Of course, I would really like to shout to the whole world about the injustice caused to me by the punitive system, but I do want to be the last convict under Article 411. Therefore, I appeal to the international and Belarusian human rights agents, to all international organisations interested in human rights, and to concerned people of Belarus: do everything possible for the repeal of Article 411 of the Criminal Code. The Belarusian society is atomised, constrained by fear and conformism. Separate groups can barely defend their economic rights, and those who are trying to protect their political rights are subject to endless repression. However, I am convinced that the Belarusian people will wake up and realize that ‘those who would give up essential Liberty, to purchase a little temporary Safety, deserve neither Liberty nor Safety’3, that the collective will of the people can force the state machine to listen to reason and begin to fulfill its international obligations.

Of course, the world’s attention and that of Europe today is focused on the Ukraine, where people die in tens and hundreds, and it seems that the suffering of the five political prisonersina relatively stable and peaceful Belarus is a small matter.
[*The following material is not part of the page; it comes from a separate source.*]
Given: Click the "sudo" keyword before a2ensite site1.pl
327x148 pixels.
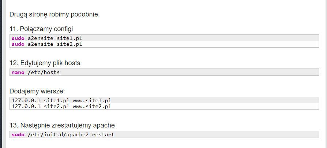Looking at the screenshot, I should (x=18, y=38).
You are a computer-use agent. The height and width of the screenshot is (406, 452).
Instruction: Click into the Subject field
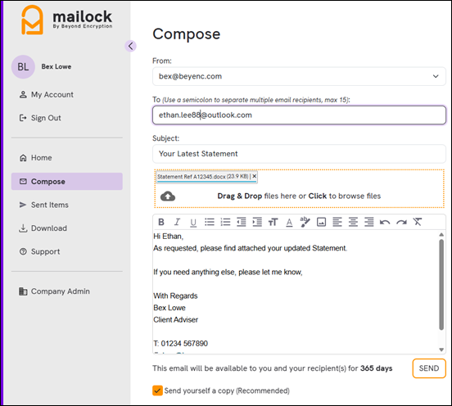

However, let’s not forget that the events in the Ukraine began largely due to the lack of respect for human dignity, the attempts to impose on society a life of fear and an anti-democratic system of values. What are we witnessing in Belarus, if not the same thing?

I therefore send to you, and all those who have the power and ability to influence the situation, my hope that what is happening to me will not happen to anyone else in Belarus.